--- BEGIN RECORDS SHOWN ---

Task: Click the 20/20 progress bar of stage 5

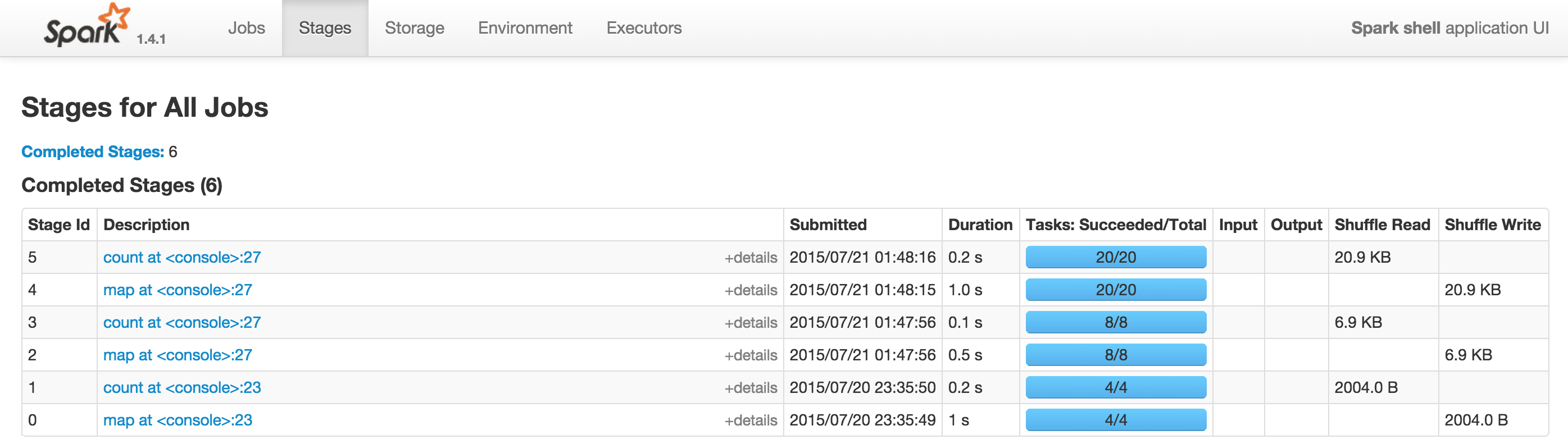Action: pos(1116,257)
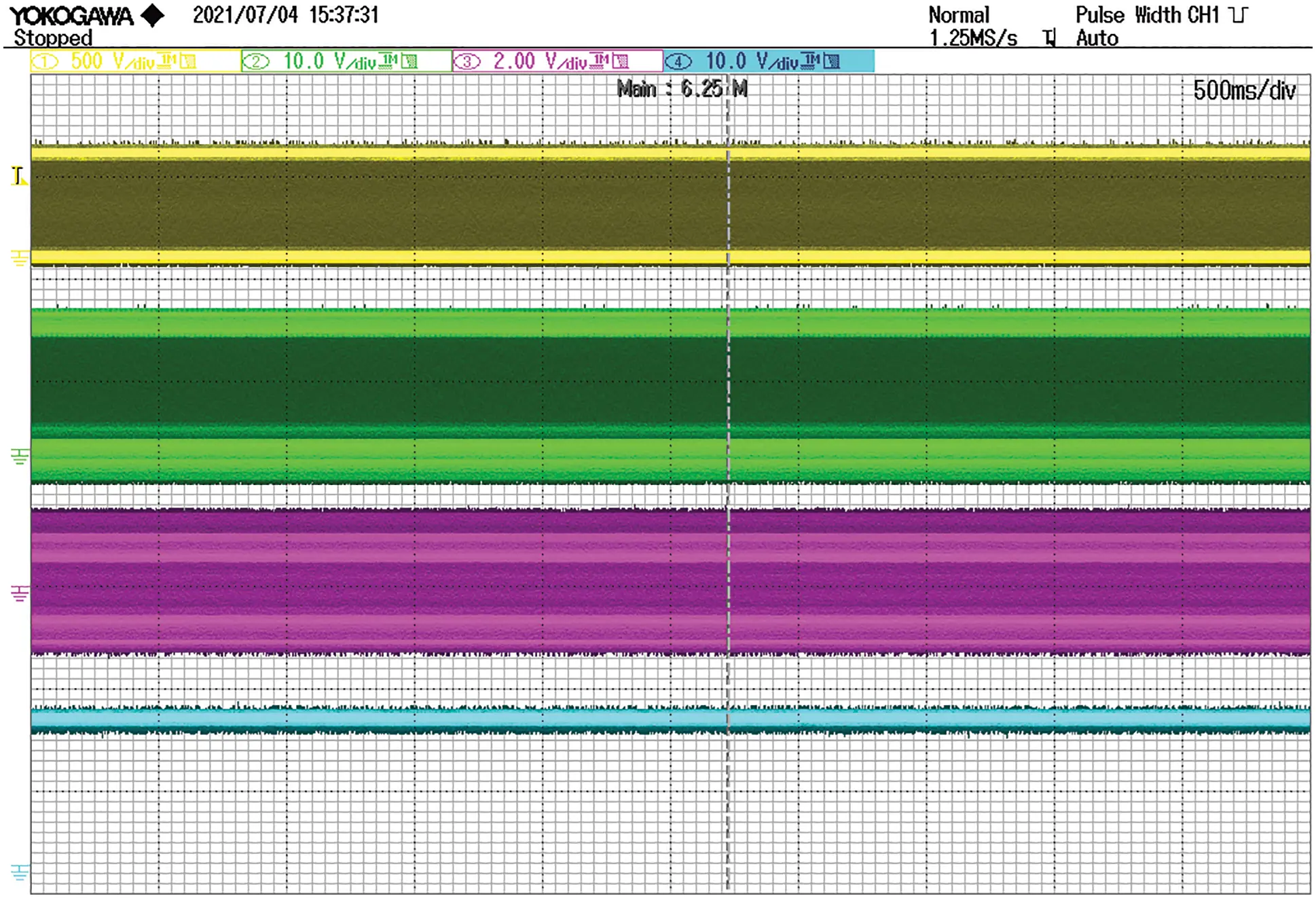Viewport: 1316px width, 898px height.
Task: Select the CH1 500 V/div channel box
Action: (x=135, y=61)
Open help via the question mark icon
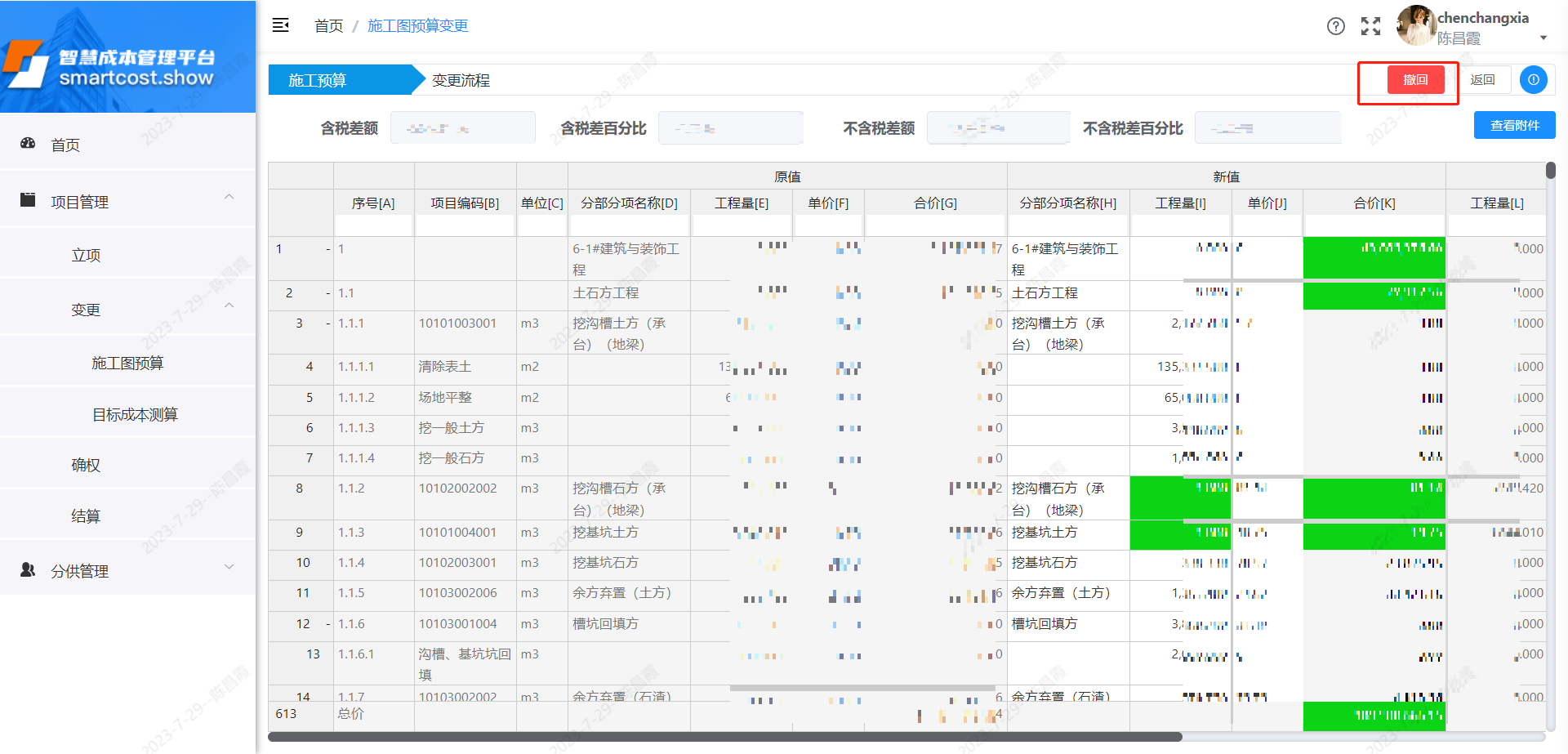Viewport: 1568px width, 754px height. (x=1336, y=26)
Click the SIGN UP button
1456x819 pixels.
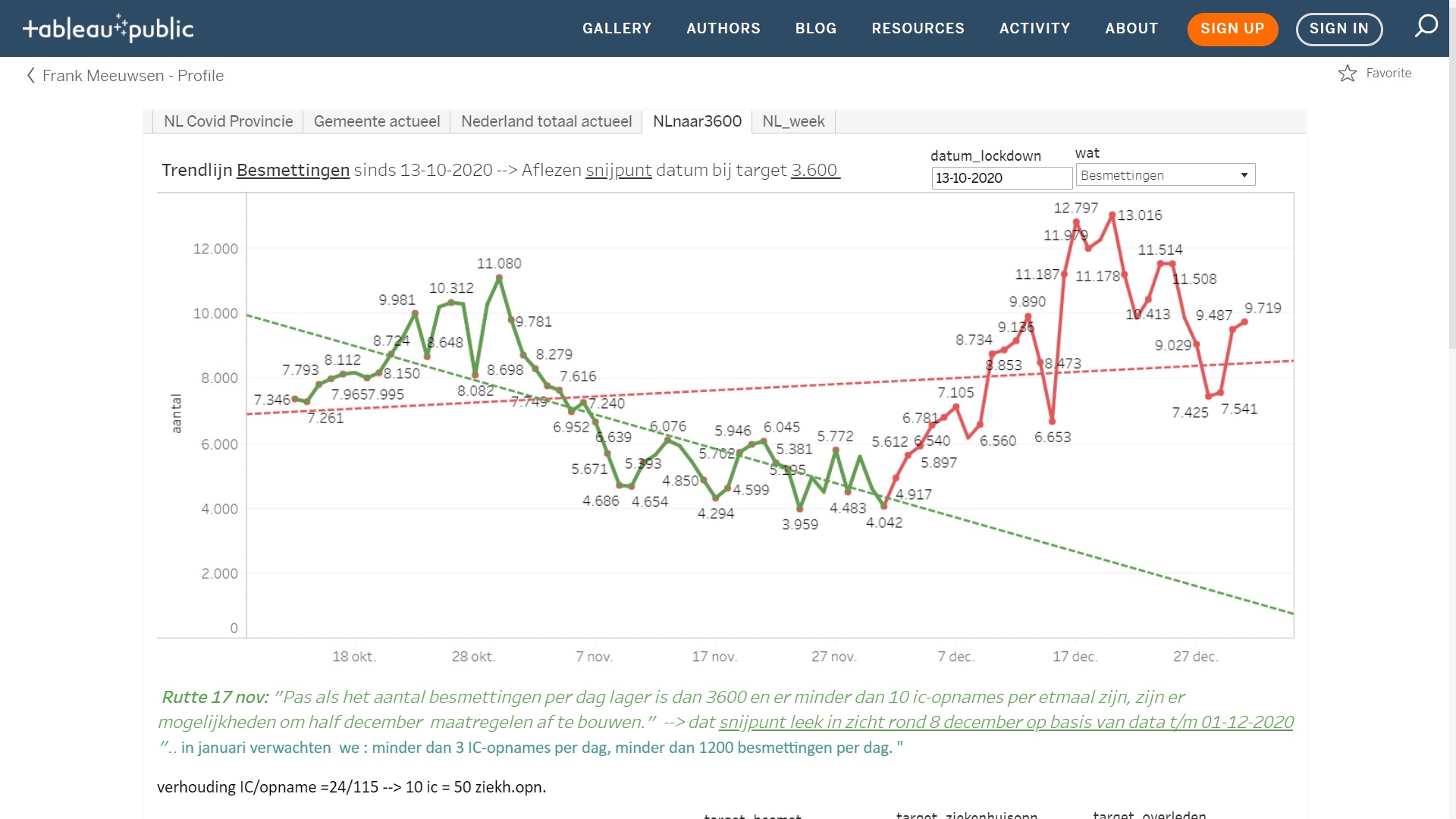[1232, 29]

--- END RECORDS SHOWN ---

* THE REQUEST: Which lines above contain the word "Task", counting case? Locate each of them and copy it.

* PROBLEM SOLUTION:
Task: Click the 20/20 progress bar of stage 5
Task: Select the CH1 500 V/div channel box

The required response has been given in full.